Sometimes things can be very overwhelming.  Bad news in the media, at work, at home, in the neighborhood can make life seemingly unbearable and sometimes even horrible.  There’s a tendency sometimes to oversimplify, throw out suggestions such as ‘make a gratitude list’ or even shine over what is going on.  While these have been things that I have done or throw out, they are not really dealing with what is.  I believe that the essence of the statement ‘Life on Life’s terms’ is recognizing the ups and downs on the roller coaster of life.   We are born into this life and we will all eventually die.  Whether we believe we will come back or not is irrelevant to the process of dying and grieving that those who remain will experience.  There will surely be someone in our lives who will make bad, even horrible choices and their decision to act on those choices will affect our lives and the lives of people around us.  Whether they are politicians or lone gunmen, we all have to live with those decisions.  So while these events go on, and seem to go on forever sometimes, where I choose to live is in the now, allowing myself to feel the emotions that come up as a result of these events and staying present with them.  By staying present with what is, not projecting what the future holds but rather allowing myself the experience as unpleasant and grieving as it is, I acknowledge what these events are.  I create space for myself to be just a human being in this place called Earth, and know that I am here to experience what life has to offer, sometimes unkind and sometimes unpleasant.  I know that sometimes all that I can control, is what I choose to respond with. 

22/30 April is National Poetry Month

Empathic

 – the ability or capacity to recognize and sometimes share in the feelings of others.

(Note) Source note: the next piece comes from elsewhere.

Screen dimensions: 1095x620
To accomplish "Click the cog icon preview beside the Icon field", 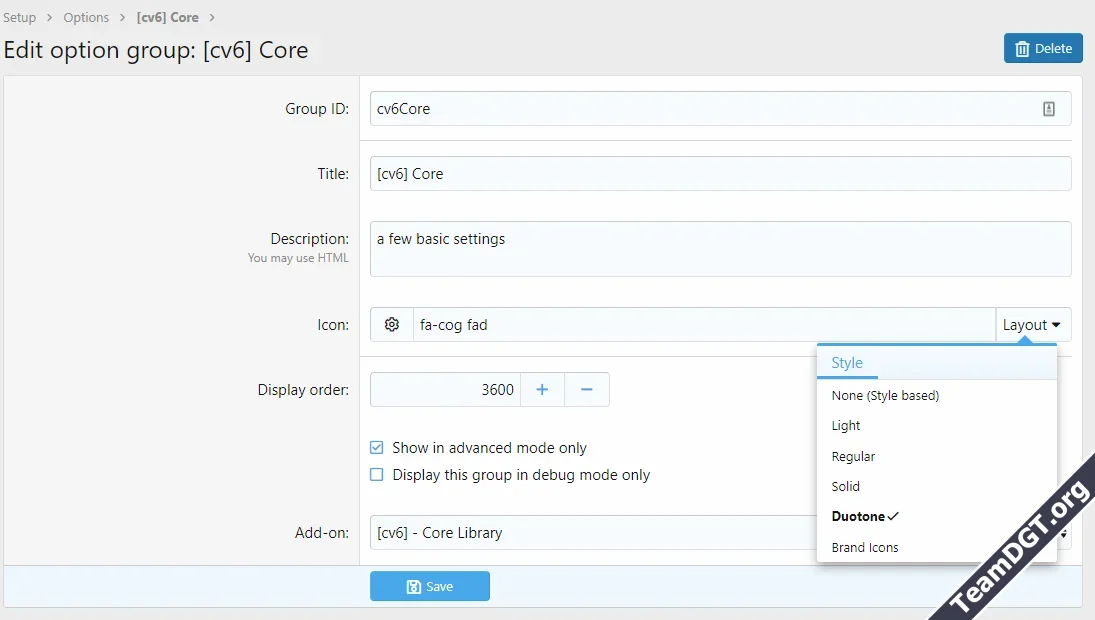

Told by a therapist long ago that I was very empathic.
I feel sometimes, too much.
Sometimes it is too much for me to look into the eyes of another human being and see what they are feeling.
If they are suffering or lost or in pain.

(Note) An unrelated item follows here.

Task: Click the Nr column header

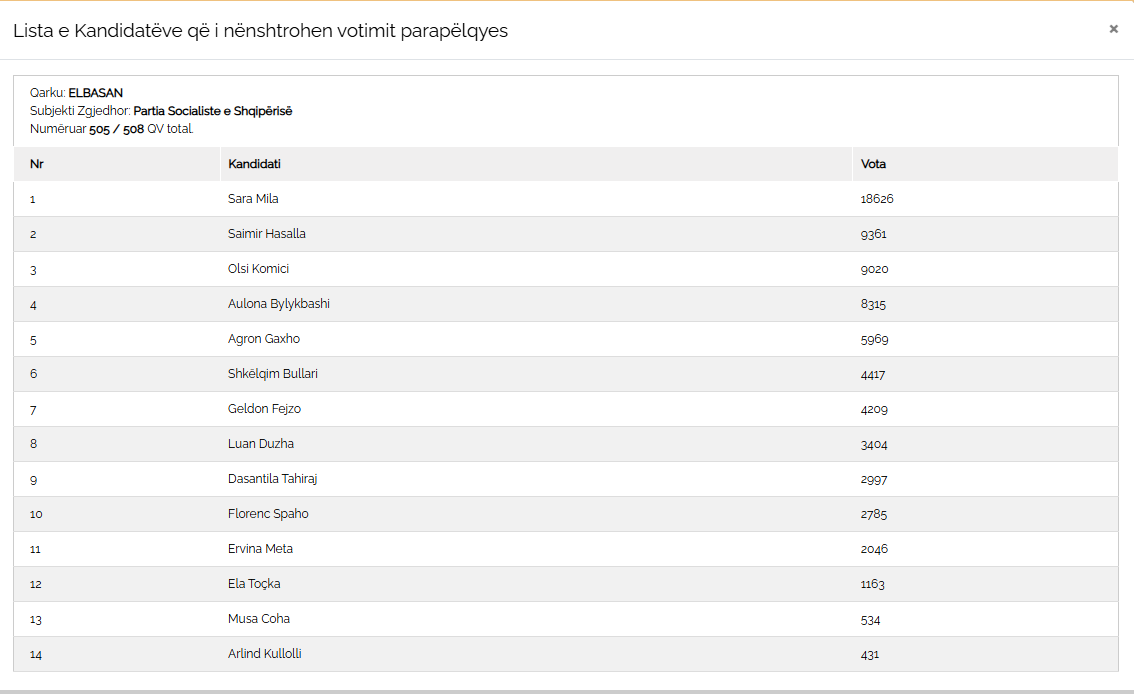Action: [x=37, y=164]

I, want to tell you it’s going to be ok,
not because I am a pollyanna and believe that it’s all going to be ok,
but because I want to relieve your suffering.
I know it’s deep.
I know that you’re at the bottom of that pit of dark ocean and you can’t breathe,
your life boat sank,
There is no rescue coming.

I look around lately and see sinking ships,
not because I have a skewed view of doom and gloom and looking for bad things in the world,
because that is another disorder and I have gone through that one thanks,
but because I recognize the pain and suffering in others as not something “temporary” or “passing”
because although I know “this too will pass”
it’s the equivalent of a avalanche of boulders falling on too precious, fragile shoulder blades,
clipping the grass with fingernail clippers and tweezers trying to make the yard in the prison
look pretty for someone…..

It is not the sky falling,
nor the dark side of the moon,
nor the world ending
but all of these things and more
happening at once to people,
not just good people but all people,
at the same time breathing the same air and breath and life,
wondering who is punishing them,
who makes up these stupid rules,
who will finally make it stop.

There isn’t any one being creating this tidal wave.
There isn’t a judge that decided it was your day, your time, your life
it is not your turn, your choice, your mistake, your stupidity
and even if it was all of these things
there are others that didn’t decide to get up this morning,
pour themselves a cup of coffee, eat their breakfast, take the car to work and get shot on the way from another person who decided breakfast this morning was bullets.
 Still more that decided today was going to be the day to do something about it,
to take that time off, take that vacation, go see the folks
only to get that call that the person they want to see the most just didn’t wake up this morning.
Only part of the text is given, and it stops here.